* start DATA ROWS *

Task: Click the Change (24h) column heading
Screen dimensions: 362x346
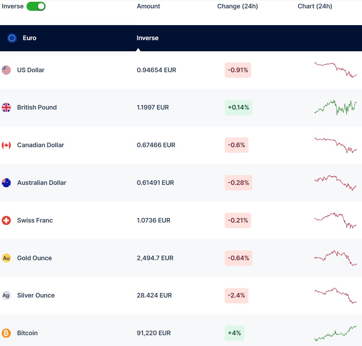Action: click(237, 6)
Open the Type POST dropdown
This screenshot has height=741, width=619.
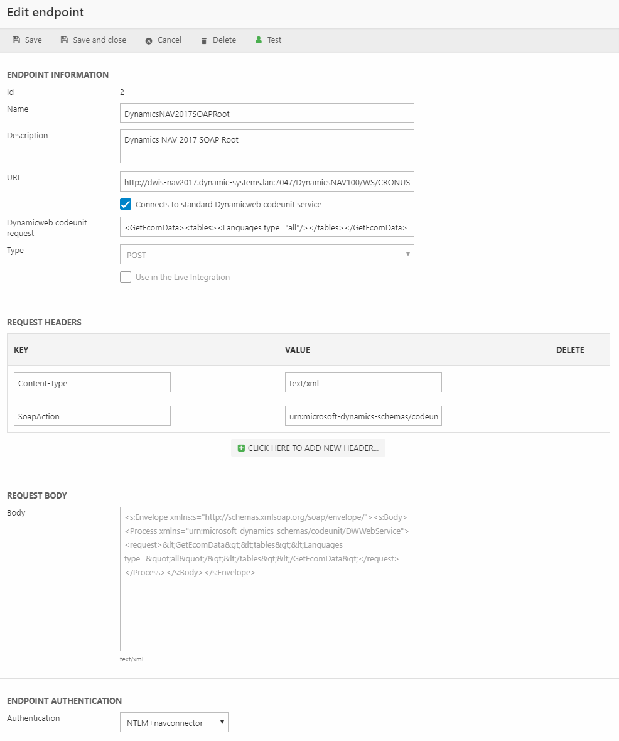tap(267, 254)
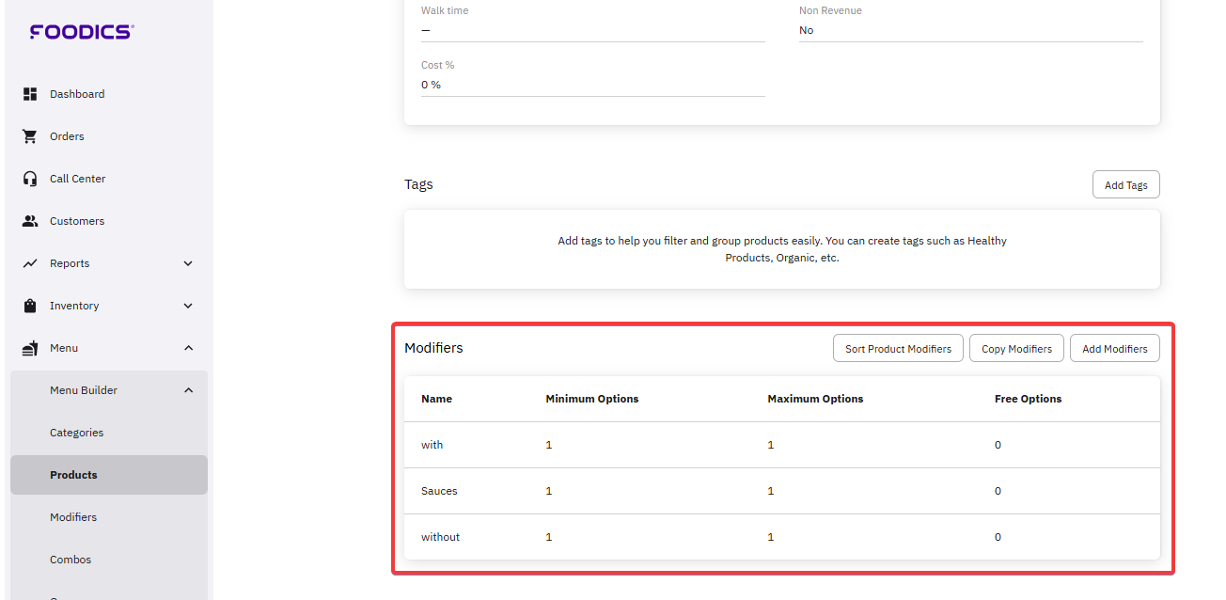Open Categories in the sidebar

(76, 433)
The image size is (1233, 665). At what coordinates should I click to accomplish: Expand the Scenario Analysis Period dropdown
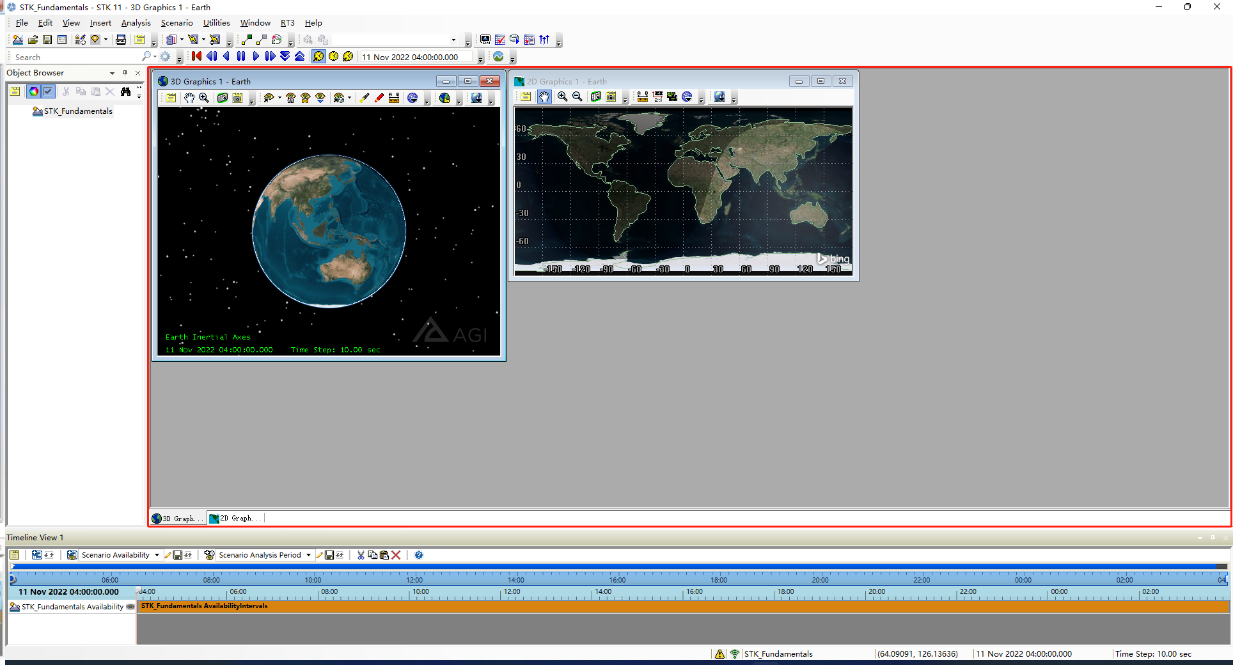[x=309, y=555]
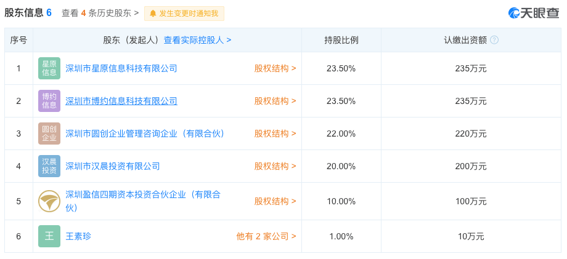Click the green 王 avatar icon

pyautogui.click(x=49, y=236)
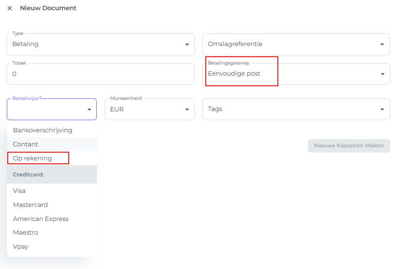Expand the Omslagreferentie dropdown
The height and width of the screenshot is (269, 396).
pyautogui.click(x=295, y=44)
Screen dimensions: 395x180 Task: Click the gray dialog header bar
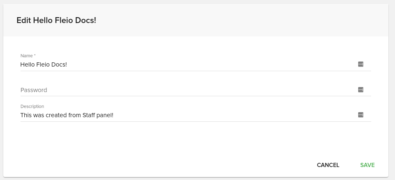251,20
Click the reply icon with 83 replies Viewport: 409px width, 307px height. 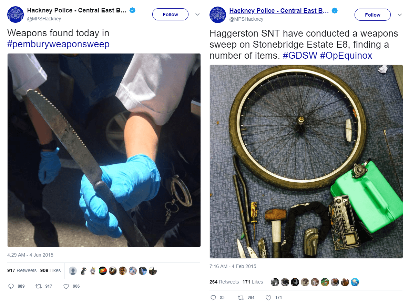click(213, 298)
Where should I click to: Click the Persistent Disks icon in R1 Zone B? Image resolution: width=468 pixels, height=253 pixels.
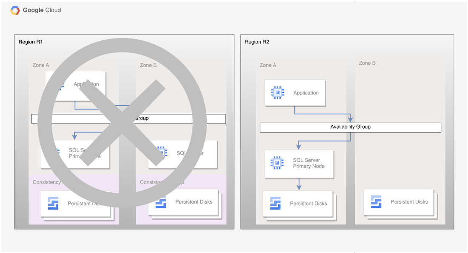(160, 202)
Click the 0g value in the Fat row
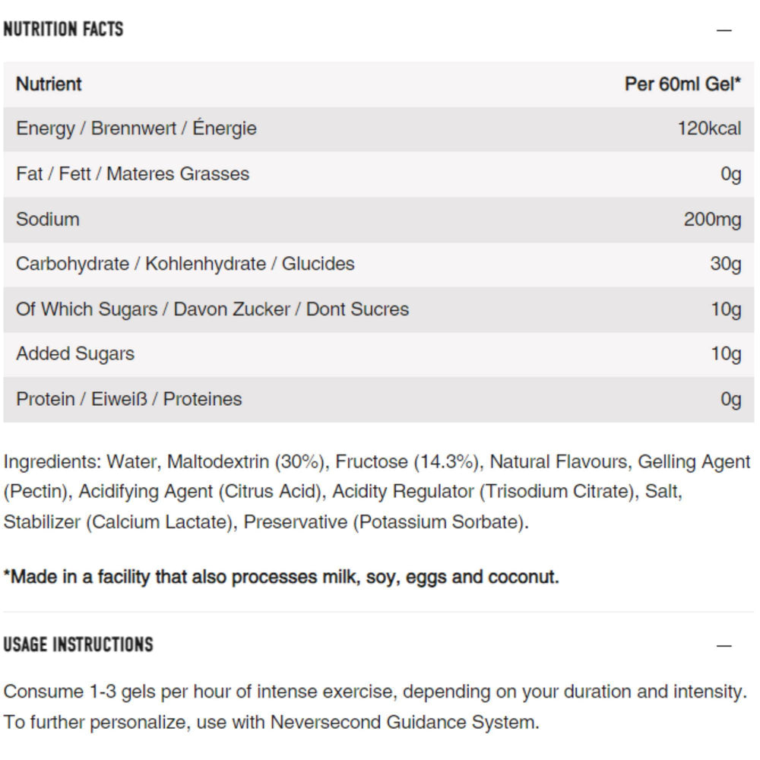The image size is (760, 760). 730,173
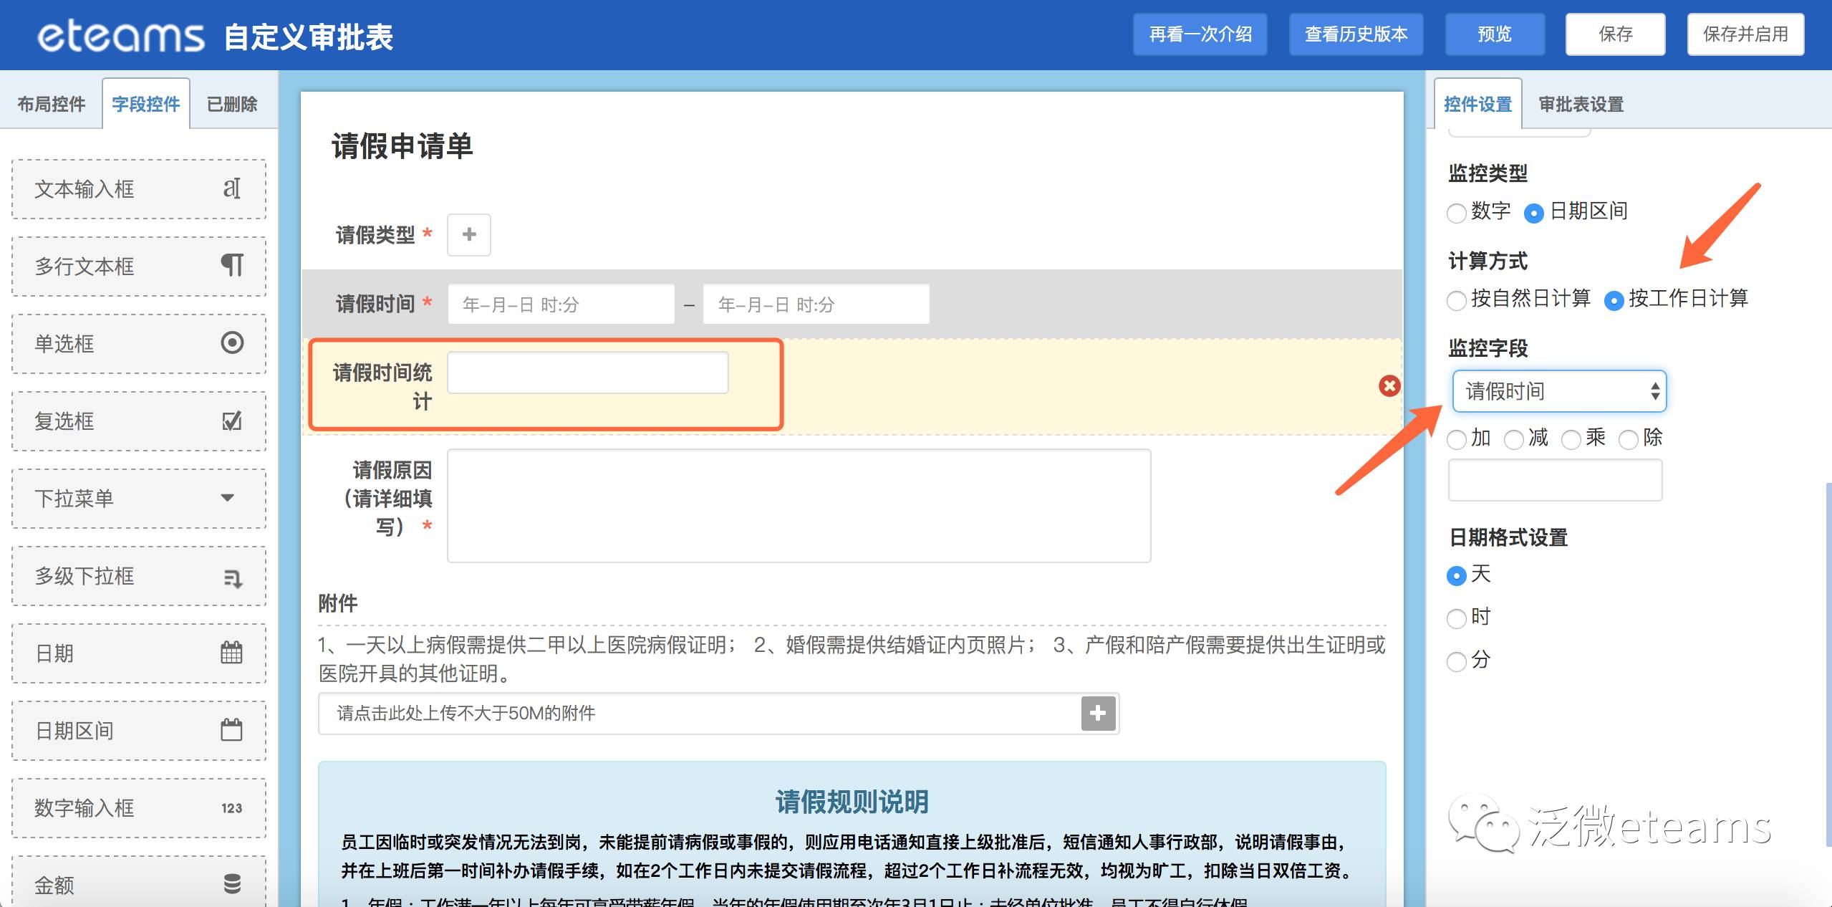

* end DATA ROWS *

→ **WRITTEN TASK**:
Print the entries from the line containing "Where should I" through the end, both included, leaving out the pictures.

→ **ANSWER TO THIS TASK**:
Where should I click to: Click the Persistent Disks icon in R1 Zone B? Image resolution: width=468 pixels, height=253 pixels.
(160, 202)
Click the 0g value in the Fat row
The image size is (760, 760). 730,173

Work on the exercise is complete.